During the year the Company has signed a credit facility of £10m with a major European bank. The credit facility remains in place until September 2011 and is unsecured.
The Company has significant overseas subsidiaries, which operate principally in their local currencies. Where appropriate, intra group borrowings are arranged in local currencies to provide a natural hedge against exchange rate movement risks.
During the year, Kofax discontinued the use of foreign currency swaps. In the prior year, Kofax used foreign currency swaps to convert the foreign currency exposure on a $25m intercompany loan to Euros. The swaps did not qualify for hedge accounting and therefore gains or losses were recorded in the income statement, and shown along with the gains or losses arising on the translation of the intercompany loan. The loss recorded in the income statement in financial year was £0.3m (£2.7m in 2008), which was more than offset by substantial gains of £4.8m (£7.3m in 2008) on currency asset translation in reserves.
Ordinary Share Matters
At the Annual General Meeting on 11 November 2008 the shareholders approved the Boards authority to buy back up to ten percent of Kofaxs issued share capital for a period of one year or the next Annual General Meeting should it occur at an earlier date. During this past financial year the Company bought back 2,923,000 of its ordinary shares at a cost of £4.4m and added those shares to the shares already held in treasury.

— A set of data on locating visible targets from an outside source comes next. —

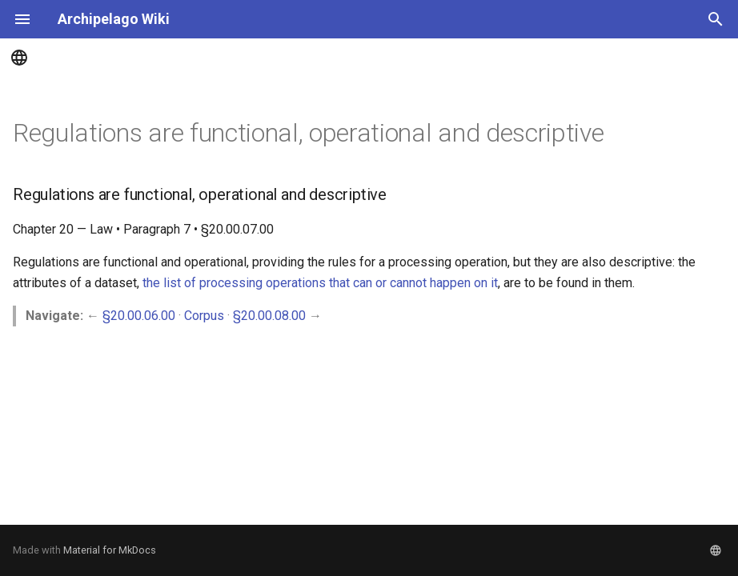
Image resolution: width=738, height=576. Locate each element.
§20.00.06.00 (138, 315)
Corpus (204, 315)
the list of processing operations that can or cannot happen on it (320, 282)
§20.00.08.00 (269, 315)
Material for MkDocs (109, 550)
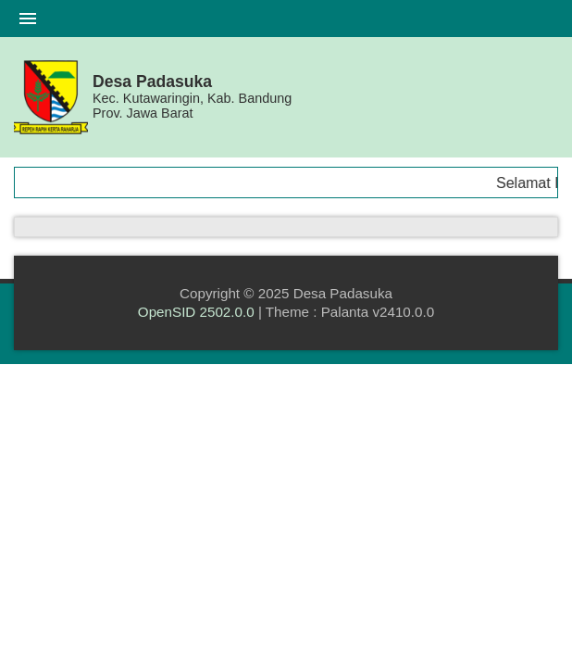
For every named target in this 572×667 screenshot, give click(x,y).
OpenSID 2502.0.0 (196, 312)
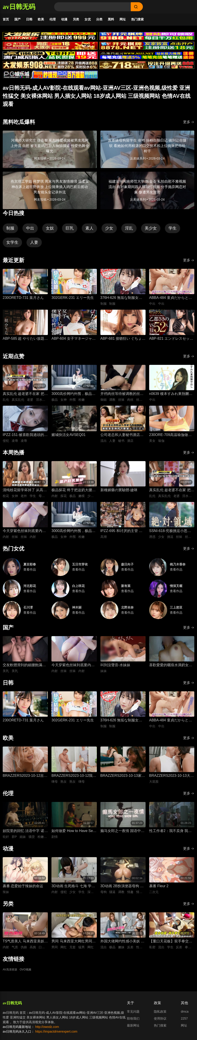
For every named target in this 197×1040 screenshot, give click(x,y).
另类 (76, 19)
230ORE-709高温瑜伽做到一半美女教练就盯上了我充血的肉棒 (170, 439)
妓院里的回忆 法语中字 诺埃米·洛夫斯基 (25, 835)
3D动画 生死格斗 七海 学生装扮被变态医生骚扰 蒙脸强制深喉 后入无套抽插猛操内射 (73, 890)
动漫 (64, 19)
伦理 (52, 19)
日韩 (29, 19)
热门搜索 (137, 19)
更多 (188, 126)
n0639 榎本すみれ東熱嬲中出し (171, 398)
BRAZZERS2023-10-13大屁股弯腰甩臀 (171, 779)
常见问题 (133, 1015)
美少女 (151, 232)
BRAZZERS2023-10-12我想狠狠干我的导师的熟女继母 (73, 779)
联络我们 (133, 1022)
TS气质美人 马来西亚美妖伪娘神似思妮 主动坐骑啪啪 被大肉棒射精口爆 (25, 945)
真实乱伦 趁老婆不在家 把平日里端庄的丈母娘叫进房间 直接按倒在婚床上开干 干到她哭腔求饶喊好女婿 (25, 398)
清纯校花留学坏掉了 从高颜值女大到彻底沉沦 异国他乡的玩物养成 (25, 494)
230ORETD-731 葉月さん (23, 301)
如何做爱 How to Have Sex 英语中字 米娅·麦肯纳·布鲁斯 (73, 835)
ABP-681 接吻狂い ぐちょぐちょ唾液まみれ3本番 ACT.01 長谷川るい (123, 342)
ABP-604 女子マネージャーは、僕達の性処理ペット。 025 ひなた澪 (73, 342)
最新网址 (133, 1029)
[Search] (92, 6)
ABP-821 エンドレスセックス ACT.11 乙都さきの (171, 342)
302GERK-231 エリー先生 (72, 301)
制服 (10, 232)
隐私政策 (160, 1015)
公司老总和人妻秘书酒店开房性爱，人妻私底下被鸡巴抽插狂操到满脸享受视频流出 (122, 439)
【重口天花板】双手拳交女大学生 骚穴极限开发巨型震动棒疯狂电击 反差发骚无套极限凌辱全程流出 (171, 945)
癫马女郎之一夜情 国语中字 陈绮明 (122, 835)
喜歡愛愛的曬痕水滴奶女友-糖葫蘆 (171, 669)
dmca (184, 1015)
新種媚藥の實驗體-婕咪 (118, 494)
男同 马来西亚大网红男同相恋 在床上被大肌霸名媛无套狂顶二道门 (73, 945)
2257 (184, 1022)
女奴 (50, 232)
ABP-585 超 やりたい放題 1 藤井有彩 (25, 342)
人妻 (34, 246)
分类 (99, 19)
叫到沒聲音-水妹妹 (115, 669)
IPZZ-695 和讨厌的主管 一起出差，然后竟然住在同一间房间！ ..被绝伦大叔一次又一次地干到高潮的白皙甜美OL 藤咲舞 (122, 535)
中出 (30, 232)
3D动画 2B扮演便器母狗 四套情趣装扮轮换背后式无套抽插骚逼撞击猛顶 (122, 890)
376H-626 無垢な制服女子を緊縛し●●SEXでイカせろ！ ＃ (121, 302)
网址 (123, 19)
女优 (87, 19)
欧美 (41, 19)
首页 (6, 19)
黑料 (111, 19)
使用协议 (160, 1022)
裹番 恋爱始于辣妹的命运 (23, 890)
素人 (89, 232)
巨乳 (70, 232)
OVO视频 (28, 973)
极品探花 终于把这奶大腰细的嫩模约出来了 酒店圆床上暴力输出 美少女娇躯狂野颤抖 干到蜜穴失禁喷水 (73, 494)
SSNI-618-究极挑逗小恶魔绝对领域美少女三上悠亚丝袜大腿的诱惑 (170, 535)
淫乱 (129, 232)
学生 (172, 232)
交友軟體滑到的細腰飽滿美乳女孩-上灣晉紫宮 (24, 669)
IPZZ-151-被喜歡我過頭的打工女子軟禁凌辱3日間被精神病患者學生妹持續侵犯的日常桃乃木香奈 (25, 439)
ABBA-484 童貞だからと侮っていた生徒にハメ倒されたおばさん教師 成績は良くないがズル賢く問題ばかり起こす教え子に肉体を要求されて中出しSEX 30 (171, 302)
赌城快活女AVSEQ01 (68, 438)
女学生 (12, 246)
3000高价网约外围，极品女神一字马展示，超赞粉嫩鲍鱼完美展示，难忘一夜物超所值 (73, 398)
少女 (109, 232)
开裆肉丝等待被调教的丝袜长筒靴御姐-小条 (122, 398)
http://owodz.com (47, 1030)
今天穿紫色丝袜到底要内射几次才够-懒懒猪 (24, 535)
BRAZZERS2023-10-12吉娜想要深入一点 (25, 779)
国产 (17, 19)
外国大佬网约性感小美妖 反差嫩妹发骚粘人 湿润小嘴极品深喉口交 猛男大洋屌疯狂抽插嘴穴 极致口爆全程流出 (122, 945)
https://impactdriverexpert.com (56, 1035)
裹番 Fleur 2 (158, 890)
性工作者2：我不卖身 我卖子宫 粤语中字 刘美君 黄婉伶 (170, 835)
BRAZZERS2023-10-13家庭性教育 (122, 779)
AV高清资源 (11, 973)
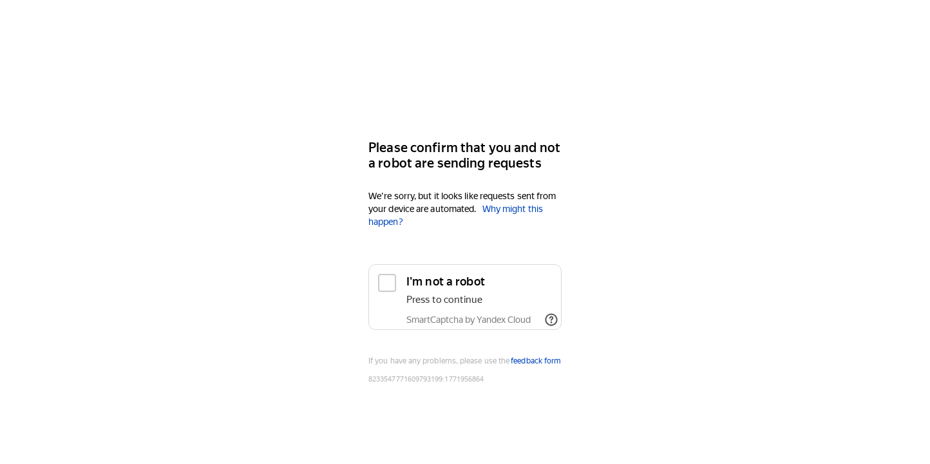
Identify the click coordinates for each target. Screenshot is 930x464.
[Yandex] (465, 91)
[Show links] (551, 319)
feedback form (536, 360)
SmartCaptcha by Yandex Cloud (468, 319)
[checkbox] (465, 297)
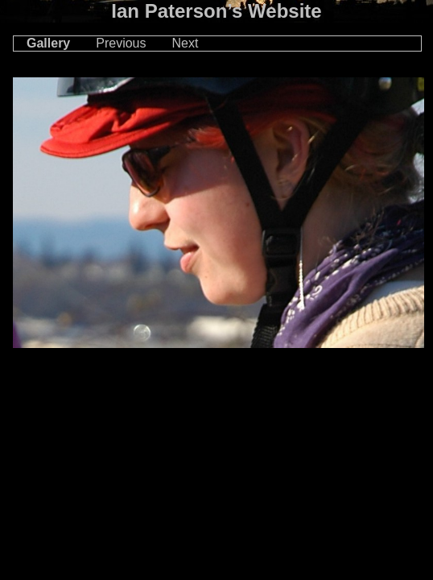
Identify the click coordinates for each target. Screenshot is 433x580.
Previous (121, 43)
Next (185, 43)
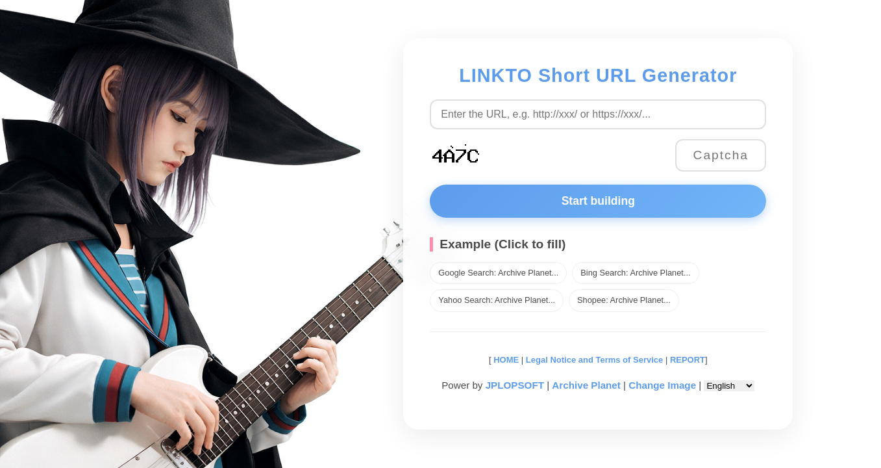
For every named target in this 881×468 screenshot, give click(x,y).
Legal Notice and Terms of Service (594, 360)
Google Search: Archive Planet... (498, 273)
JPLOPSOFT (515, 385)
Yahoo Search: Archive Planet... (496, 300)
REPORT (687, 360)
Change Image (662, 385)
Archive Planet (586, 385)
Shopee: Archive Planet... (624, 300)
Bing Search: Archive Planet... (635, 273)
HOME (505, 360)
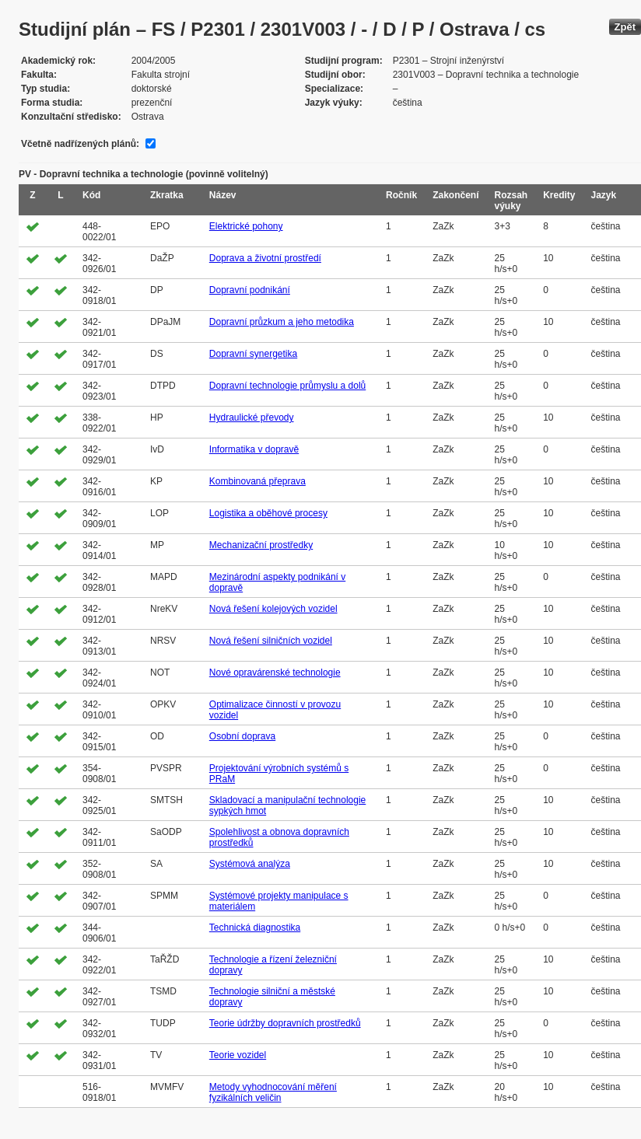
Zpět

At the beginning of this financial year Kofax had 89.8m ordinary shares issued. During the year 0.7m shares were issued to satisfy the exercise of stock options. On 30 June 2009, the Company therefore had 90.5m ordinary shares issued, of which 5.1m were held in treasury and 3.6m were held in the Companys employee benefit trust.
Change in Reporting Currency
A relatively small portion of the Companys revenues arise in Pounds Sterling and very little of its cash is held in that currency. In addition, most of Kofaxs management is located in and manages the business from the United States. As a result, after due consideration of these and other relevant factors, management and the Board have decided to report Kofaxs financial results in US dollars on a go forward basis and, as a result, this Annual Report will be the Companys last public financial report in Pounds Sterling.